▸ AIM OF THE EXERCISE: Reproduce word for word the lines below, from the one containing "Collapse the 감성어" through the final line of the entries, inclusive.

* begin *

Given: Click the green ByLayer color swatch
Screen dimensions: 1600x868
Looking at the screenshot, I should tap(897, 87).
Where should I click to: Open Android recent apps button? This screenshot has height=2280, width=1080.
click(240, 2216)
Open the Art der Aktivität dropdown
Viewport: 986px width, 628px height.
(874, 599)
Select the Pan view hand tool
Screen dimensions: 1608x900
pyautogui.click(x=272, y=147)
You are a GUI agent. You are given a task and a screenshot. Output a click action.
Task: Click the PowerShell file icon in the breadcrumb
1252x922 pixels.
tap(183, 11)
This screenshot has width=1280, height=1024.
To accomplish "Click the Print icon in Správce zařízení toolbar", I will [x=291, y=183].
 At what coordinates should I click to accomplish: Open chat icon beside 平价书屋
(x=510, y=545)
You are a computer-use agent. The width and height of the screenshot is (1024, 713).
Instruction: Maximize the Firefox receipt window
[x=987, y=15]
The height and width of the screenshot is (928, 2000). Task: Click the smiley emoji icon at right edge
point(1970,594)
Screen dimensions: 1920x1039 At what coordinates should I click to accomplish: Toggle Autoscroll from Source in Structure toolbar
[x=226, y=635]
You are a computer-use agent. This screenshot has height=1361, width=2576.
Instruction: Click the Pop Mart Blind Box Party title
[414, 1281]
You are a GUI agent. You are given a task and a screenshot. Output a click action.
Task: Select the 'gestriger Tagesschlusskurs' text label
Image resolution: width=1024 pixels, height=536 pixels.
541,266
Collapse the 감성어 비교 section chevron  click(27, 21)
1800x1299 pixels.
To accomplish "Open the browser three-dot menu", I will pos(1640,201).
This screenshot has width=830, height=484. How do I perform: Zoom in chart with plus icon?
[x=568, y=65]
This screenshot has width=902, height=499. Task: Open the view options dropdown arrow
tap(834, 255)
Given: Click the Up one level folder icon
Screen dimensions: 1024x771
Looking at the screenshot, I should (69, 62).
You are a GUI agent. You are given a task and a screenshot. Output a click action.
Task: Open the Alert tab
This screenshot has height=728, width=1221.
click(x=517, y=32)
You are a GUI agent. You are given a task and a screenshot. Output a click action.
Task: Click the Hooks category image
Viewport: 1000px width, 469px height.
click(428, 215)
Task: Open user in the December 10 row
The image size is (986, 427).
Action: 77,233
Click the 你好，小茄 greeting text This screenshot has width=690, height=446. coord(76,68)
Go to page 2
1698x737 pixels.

* end *

▸ TASK RESULT:
Collapse the 감성어 비교 section chevron  click(27, 21)
1800x1299 pixels.
To accomplish "Open the browser three-dot menu", I will pos(1640,201).
This screenshot has width=830, height=484. How do I perform: Zoom in chart with plus icon?
[x=568, y=65]
This screenshot has width=902, height=499. Task: Open the view options dropdown arrow
tap(834, 255)
Given: Click the Up one level folder icon
Screen dimensions: 1024x771
Looking at the screenshot, I should (69, 62).
You are a GUI agent. You are given a task and a screenshot. Output a click action.
Task: Open the Alert tab
This screenshot has height=728, width=1221.
click(x=517, y=32)
You are a GUI agent. You are given a task and a screenshot. Output a click action.
Task: Click the Hooks category image
Viewport: 1000px width, 469px height.
click(428, 215)
Task: Open user in the December 10 row
The image size is (986, 427).
Action: 77,233
Click the 你好，小茄 greeting text This screenshot has width=690, height=446. coord(76,68)
Go to page 2
1698x737 pixels.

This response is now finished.